Tak terasa aku sudah tiba di tempat acara. Ternyata belum terlambat. Untungnya panitia sudah melakukan reservasi, sehingga aku tak perlu khawatir akan kehabisan tempat duduk seandainya datang terlambat. Setelah memarkir mobil, aku berjalan memasuki restoran yang cukup terkenal di kawasan Bogor itu. Ramai.

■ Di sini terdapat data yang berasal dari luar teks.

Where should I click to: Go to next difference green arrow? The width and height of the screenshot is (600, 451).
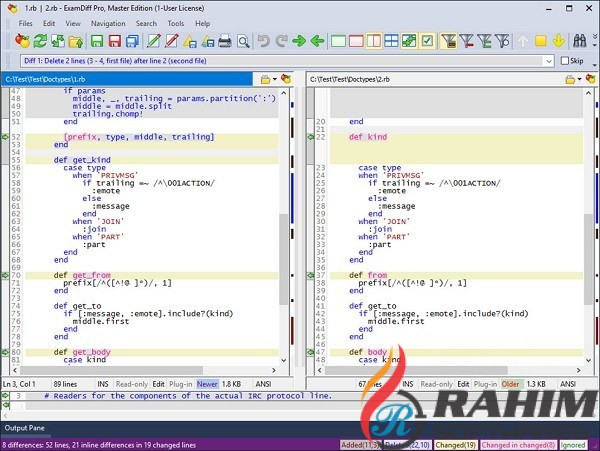coord(299,41)
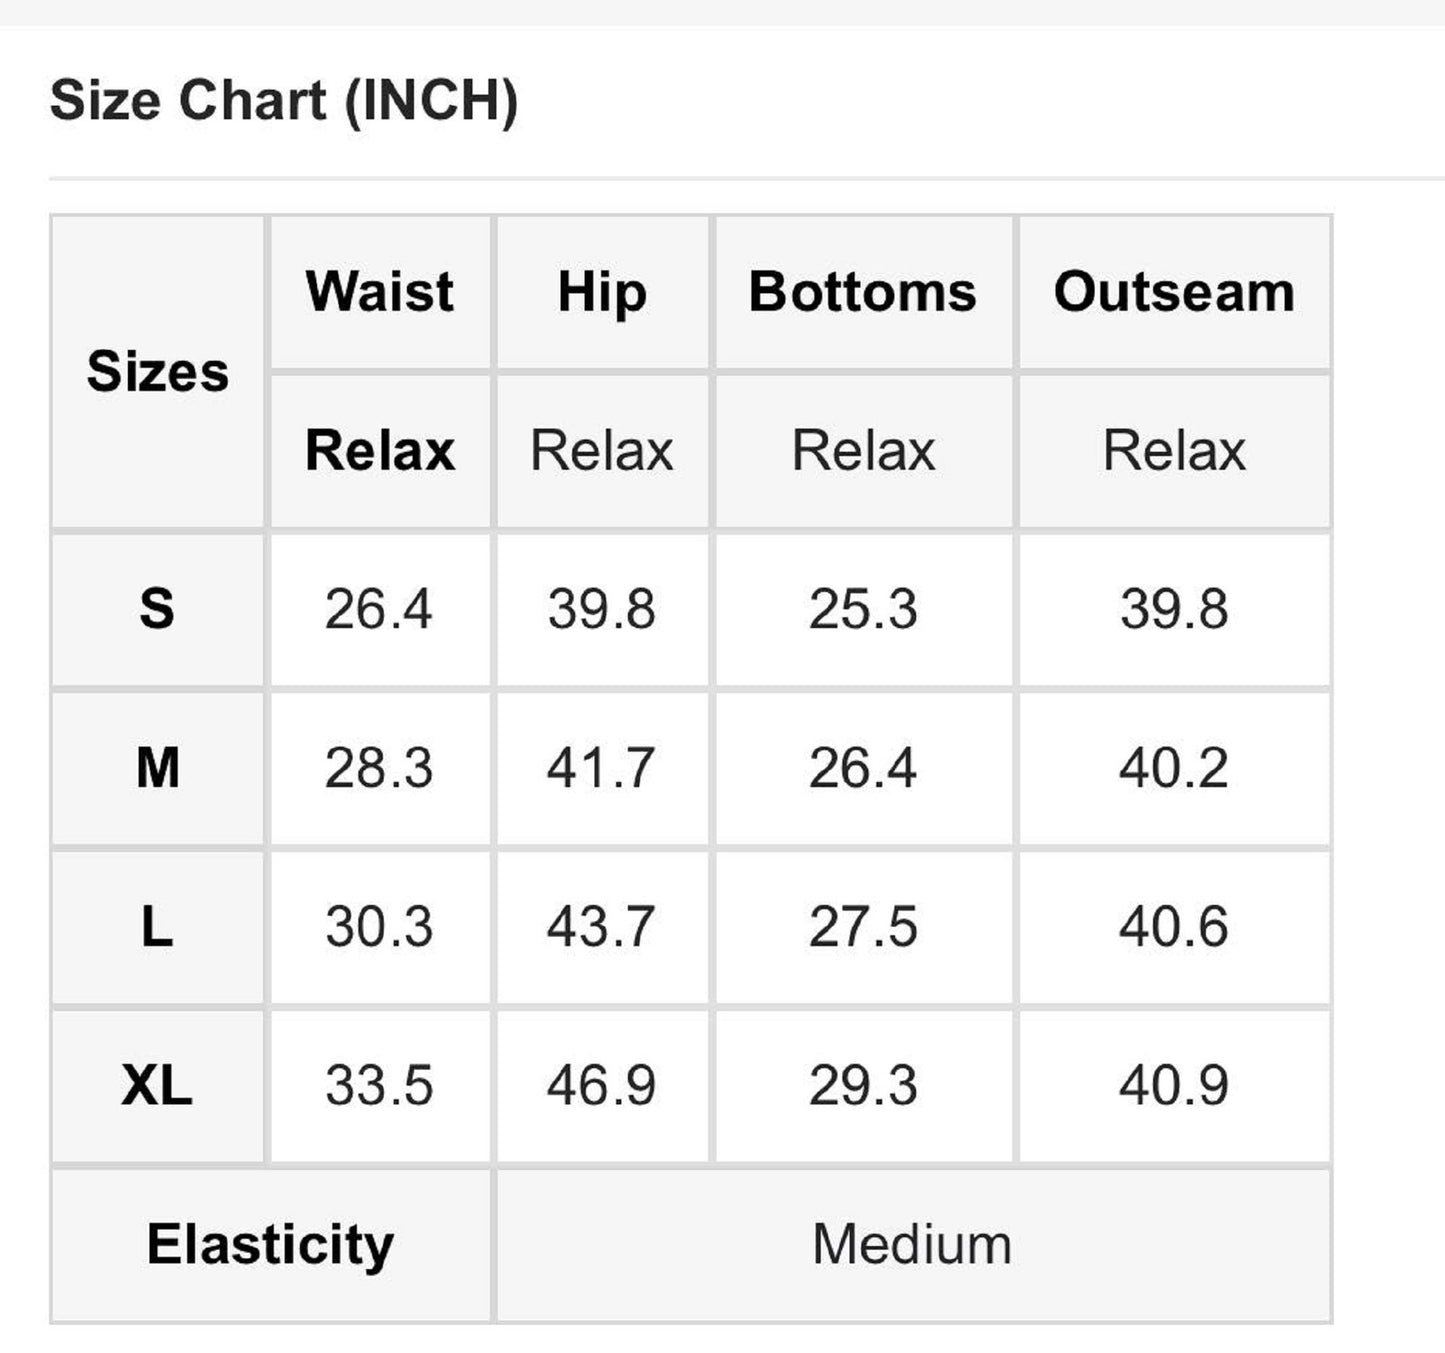The width and height of the screenshot is (1445, 1353).
Task: Click the Bottoms column header
Action: pos(863,292)
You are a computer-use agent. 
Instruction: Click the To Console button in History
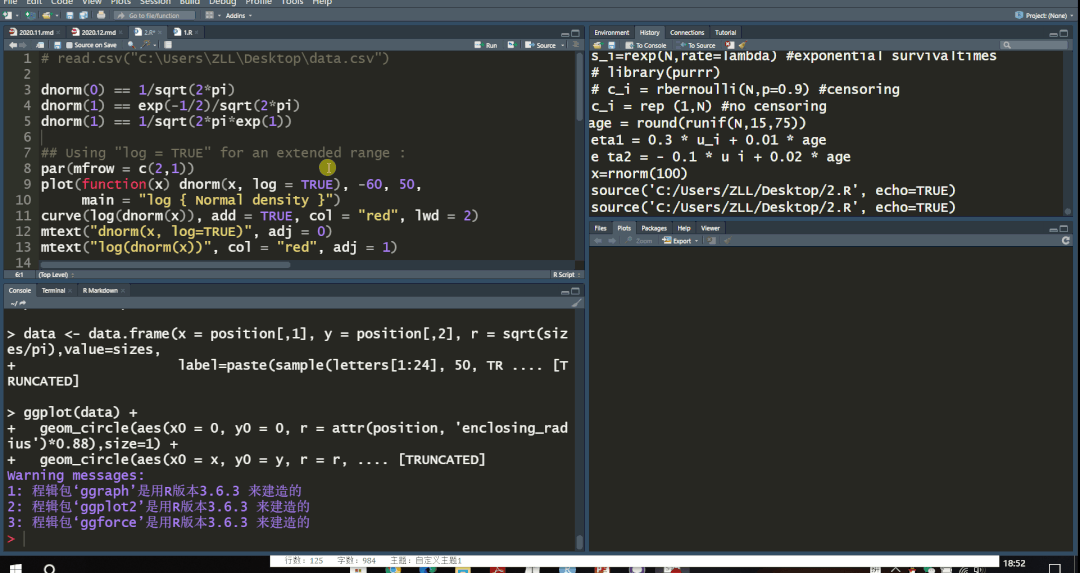[x=645, y=45]
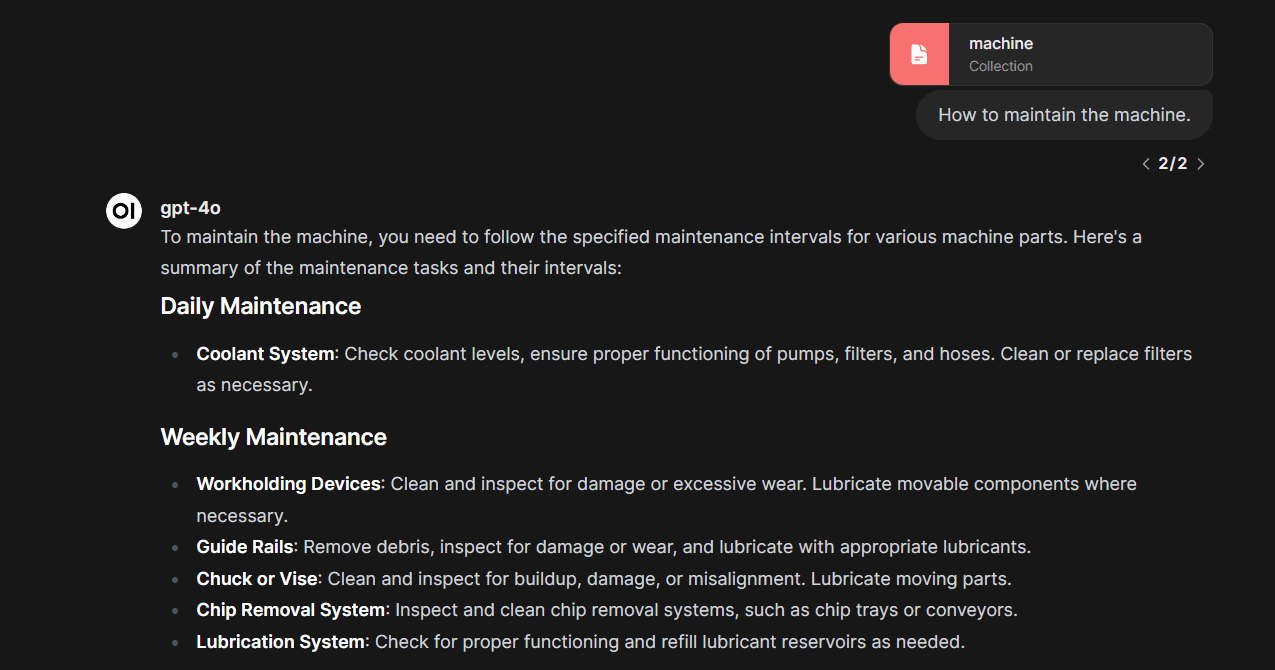The height and width of the screenshot is (670, 1275).
Task: Select the machine Collection attachment card
Action: coord(1050,54)
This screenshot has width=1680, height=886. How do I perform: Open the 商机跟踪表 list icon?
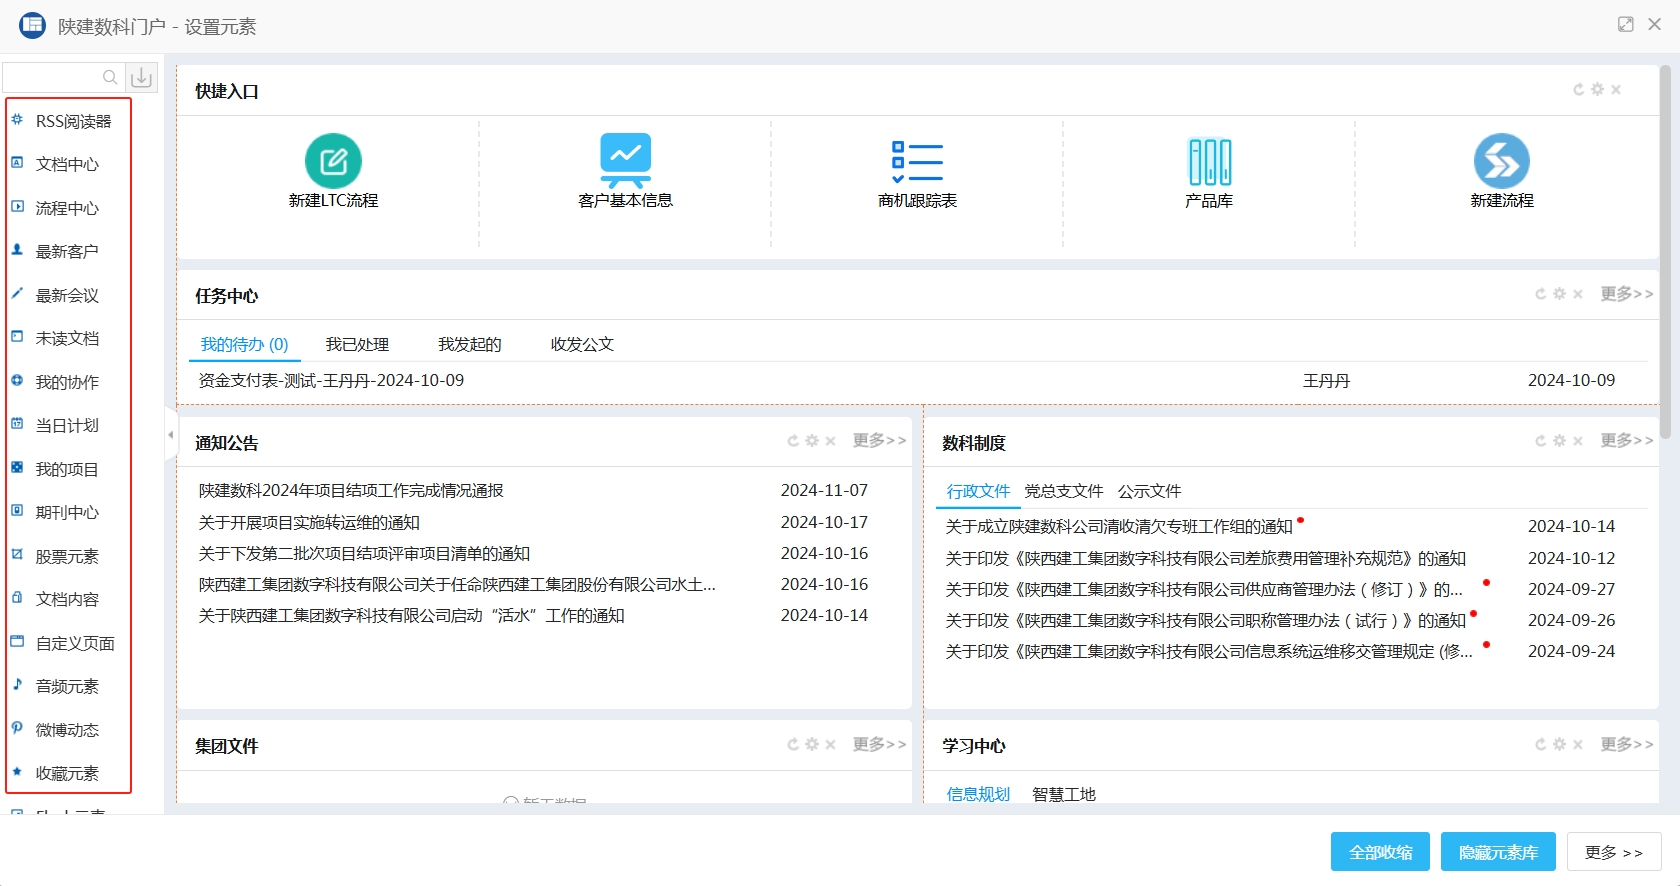click(x=917, y=161)
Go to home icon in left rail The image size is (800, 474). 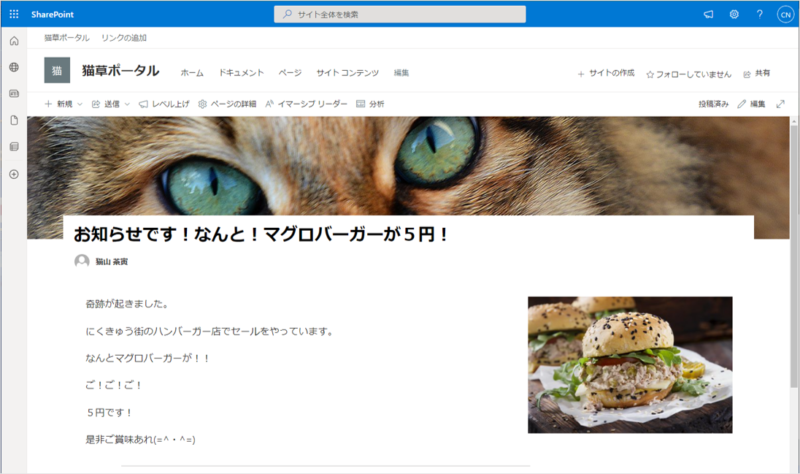point(14,41)
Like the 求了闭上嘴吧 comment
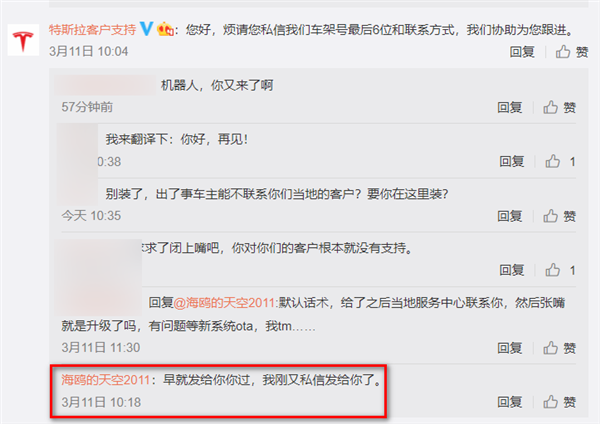This screenshot has height=424, width=600. click(x=561, y=270)
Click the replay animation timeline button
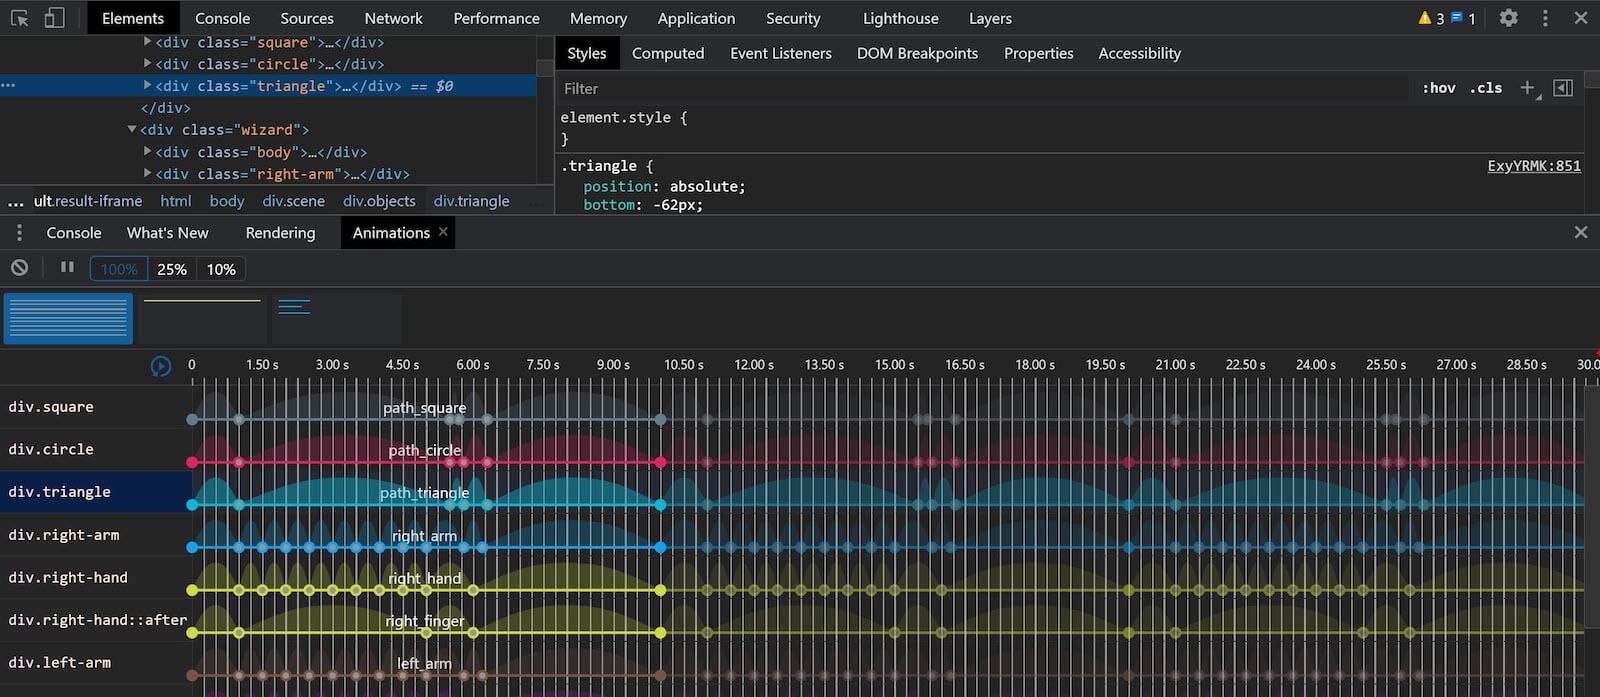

Semua wajah terlihat tak asing, namun sudah tampak berbeda. Aku menyapa kawan-kawan dekatku. Sudah lama sekali rasanya tak berbagi cerita. Beberapa dari mereka datang bersama pasangan, bahkan sudah ada yang berkeluarga. Sisanya, harus berbesar hati datang seorang diri, seperti aku. Mungkin aku terlampau sibuk hingga tertinggal banyak kabar tentang mereka.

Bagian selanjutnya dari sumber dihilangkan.